• [Selected passage]:
^^^^^^^^^^^^^^^^

Independent panel established to review articles published in The BMJ by Abramson et al  and Malhotra : Terms of reference
In October 2013 The BMJ published an article by John Abramson and colleagues that questioned the evidence behind new proposals to extend the routine use of statins to people at low risk of cardiovascular disease.  Abramson et al set out to reanalyse data from the Cholesterol Treatment Trialists Collaboration. Their contention was that the benefits of statins in low risk people were less than has been claimed and the risks greater.
In their conclusion and in a summary box, they said that side effects of statins occur in 18-20% of people. This figure was repeated in another article published in the same week in The BMJ by Aseem Malhotra.  The BMJ and the authors of both articles have now been made aware that this is incorrect, and corrections have been published withdrawing these statements.
The corrections explain that, although the 18-20% figure was based on statements in the referenced observational study by Zhang et al --which said that "the rate of reported statin-related events to statins was nearly 18%,”  the BMJ articles did not reflect necessary caveats and did not take sufficient account of the uncontrolled nature of Zhang et al's data.

^^^^^^^^^^^^^^^^

• [Extracted material]:
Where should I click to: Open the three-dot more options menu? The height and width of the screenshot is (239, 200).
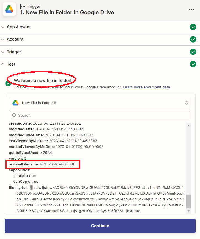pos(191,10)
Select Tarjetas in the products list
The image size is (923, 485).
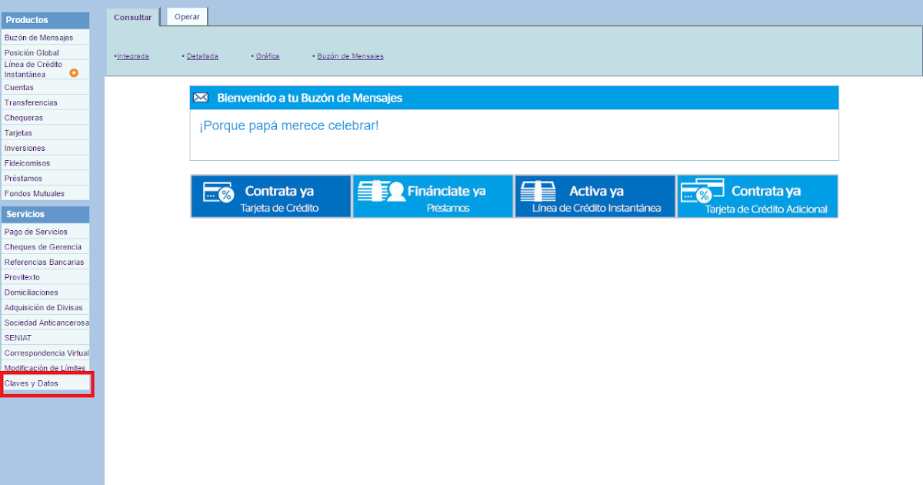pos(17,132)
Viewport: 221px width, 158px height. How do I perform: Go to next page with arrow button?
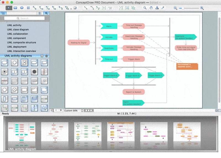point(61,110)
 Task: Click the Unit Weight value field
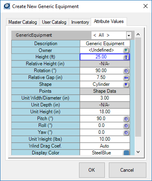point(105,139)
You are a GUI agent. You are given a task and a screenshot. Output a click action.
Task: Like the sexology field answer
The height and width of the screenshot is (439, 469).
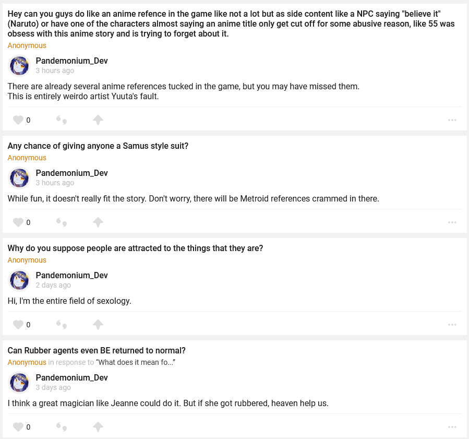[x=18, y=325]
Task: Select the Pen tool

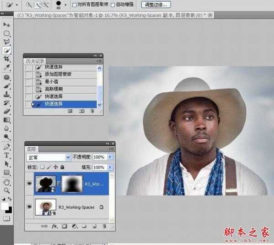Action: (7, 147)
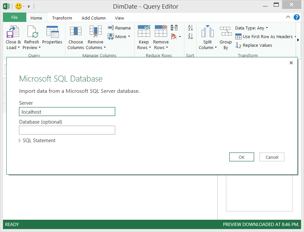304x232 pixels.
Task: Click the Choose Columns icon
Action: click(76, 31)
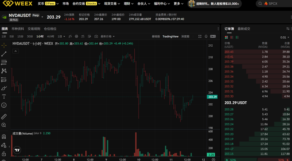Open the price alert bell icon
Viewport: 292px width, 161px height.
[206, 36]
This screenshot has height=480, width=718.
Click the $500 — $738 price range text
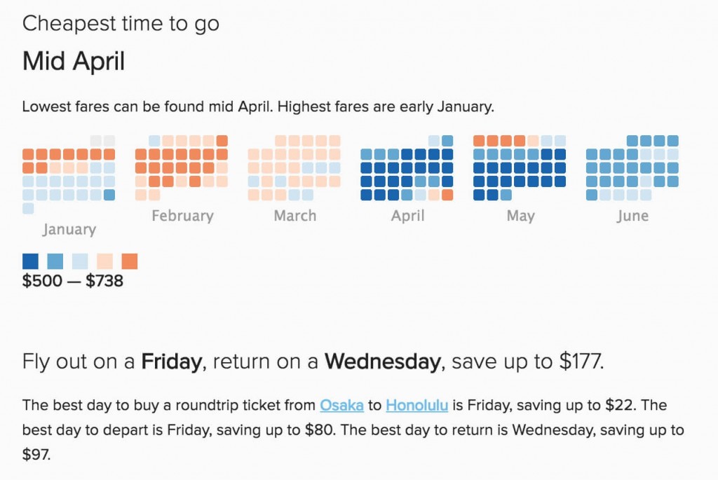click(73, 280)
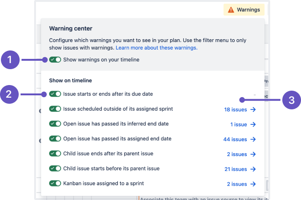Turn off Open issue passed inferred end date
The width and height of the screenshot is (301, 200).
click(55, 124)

^^^^^^^^^^^^^^^^

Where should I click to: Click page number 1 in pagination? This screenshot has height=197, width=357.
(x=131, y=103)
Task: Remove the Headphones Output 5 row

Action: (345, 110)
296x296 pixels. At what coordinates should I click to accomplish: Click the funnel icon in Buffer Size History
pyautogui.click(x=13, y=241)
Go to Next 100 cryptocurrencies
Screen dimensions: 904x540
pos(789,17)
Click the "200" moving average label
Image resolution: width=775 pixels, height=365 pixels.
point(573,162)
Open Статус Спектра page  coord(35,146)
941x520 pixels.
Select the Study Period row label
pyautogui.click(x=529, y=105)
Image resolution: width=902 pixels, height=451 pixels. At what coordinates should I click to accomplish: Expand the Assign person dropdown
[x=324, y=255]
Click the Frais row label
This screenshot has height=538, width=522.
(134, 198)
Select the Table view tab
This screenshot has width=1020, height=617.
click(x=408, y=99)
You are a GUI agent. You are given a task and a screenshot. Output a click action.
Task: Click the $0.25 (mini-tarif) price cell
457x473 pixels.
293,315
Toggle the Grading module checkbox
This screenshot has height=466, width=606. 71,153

^^^^^^^^^^^^^^^^

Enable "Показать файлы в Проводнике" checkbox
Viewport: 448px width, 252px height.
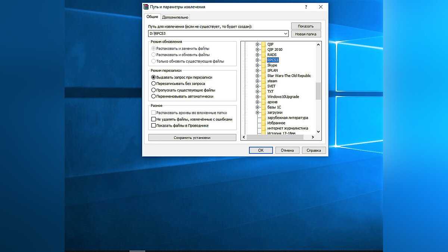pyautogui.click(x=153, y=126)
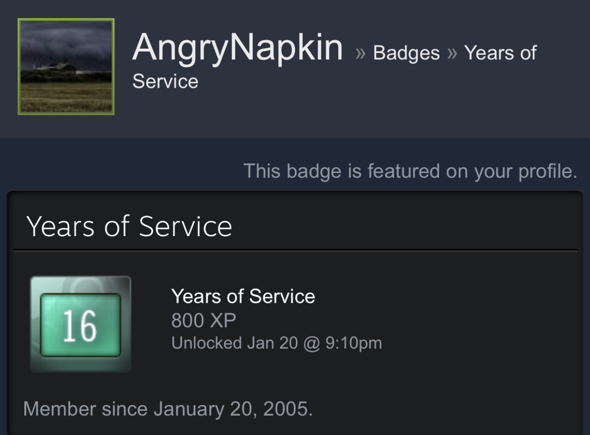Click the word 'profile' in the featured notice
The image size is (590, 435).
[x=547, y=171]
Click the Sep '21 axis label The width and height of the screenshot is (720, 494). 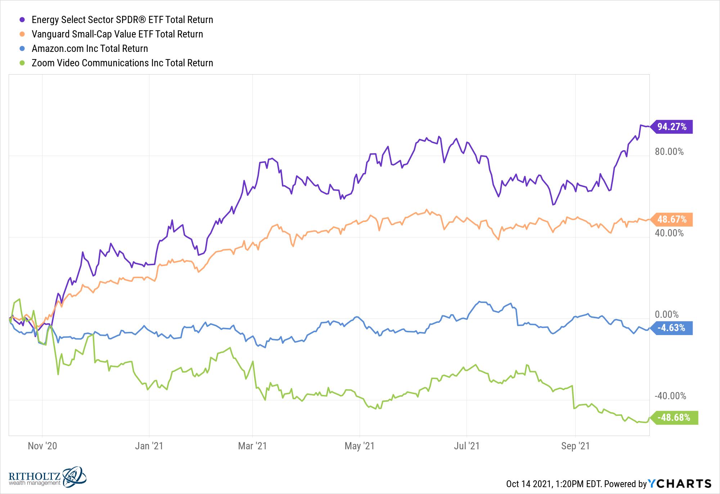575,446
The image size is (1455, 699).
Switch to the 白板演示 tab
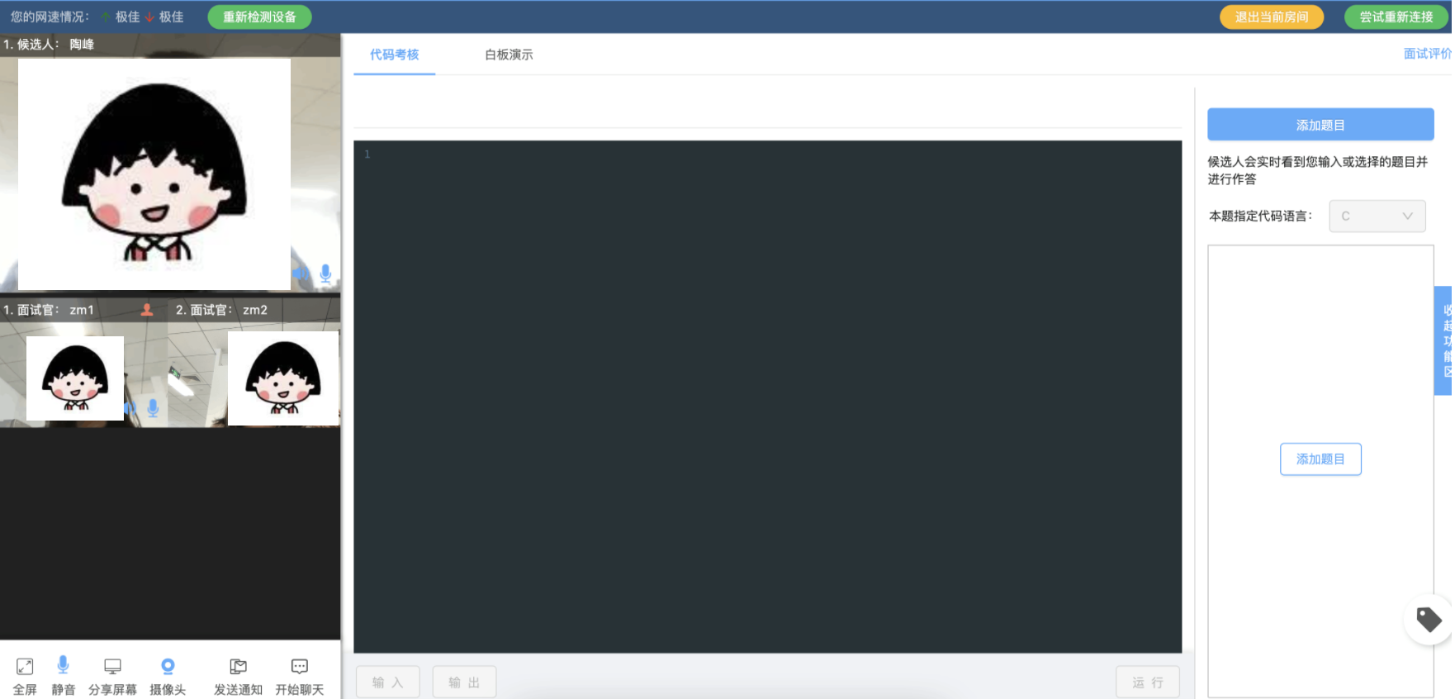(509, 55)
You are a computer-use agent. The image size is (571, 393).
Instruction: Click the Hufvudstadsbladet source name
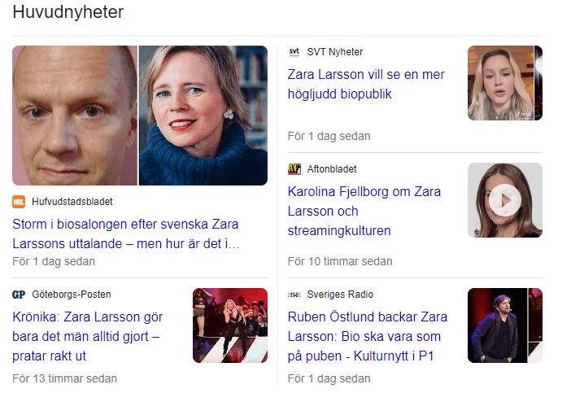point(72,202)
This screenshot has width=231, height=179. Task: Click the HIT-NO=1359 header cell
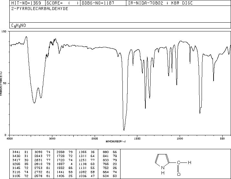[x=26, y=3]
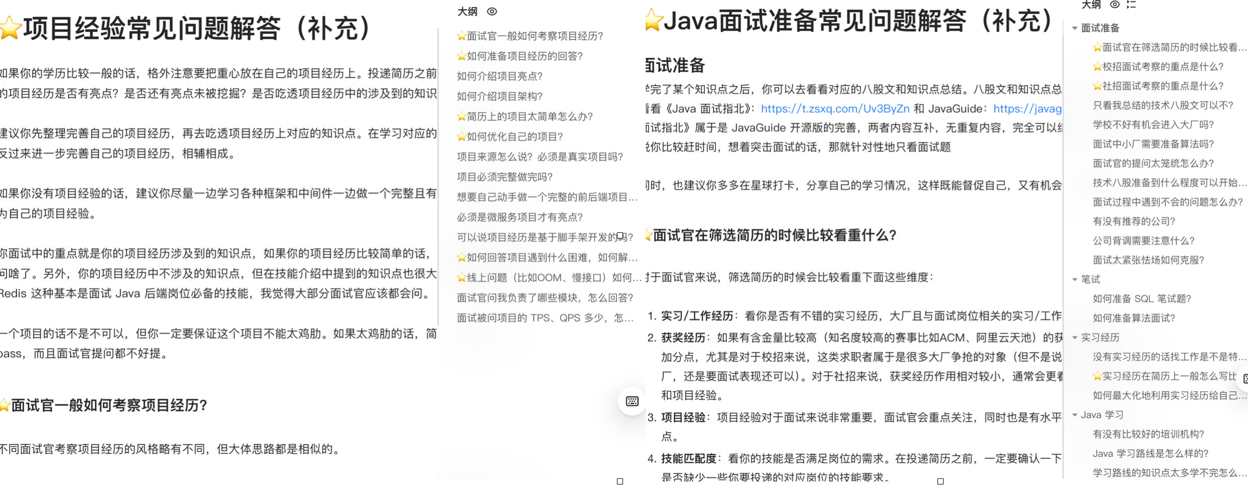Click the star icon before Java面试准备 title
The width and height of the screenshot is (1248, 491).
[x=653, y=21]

^^^^^^^^^^^^^^^^

• [Required actions]:
1. Answer these questions from the BMJ review notice.
(a) In what month and year did The BMJ publish the article by John Abramson and colleagues?
(b) What share of people did the two articles say experience side effects of statins?
(c) Who wrote the observational study on which that figure was based?
2. Please retype the BMJ review notice word for word from "Independent panel established" up to and including "the risks greater.".

• [List of answers]:
1.
(a) October 2013
(b) 18-20%
(c) Zhang et al

2.
Independent panel established to review articles published in The BMJ by Abramson et al  and Malhotra : Terms of reference
In October 2013 The BMJ published an article by John Abramson and colleagues that questioned the evidence behind new proposals to extend the routine use of statins to people at low risk of cardiovascular disease.  Abramson et al set out to reanalyse data from the Cholesterol Treatment Trialists Collaboration. Their contention was that the benefits of statins in low risk people were less than has been claimed and the risks greater.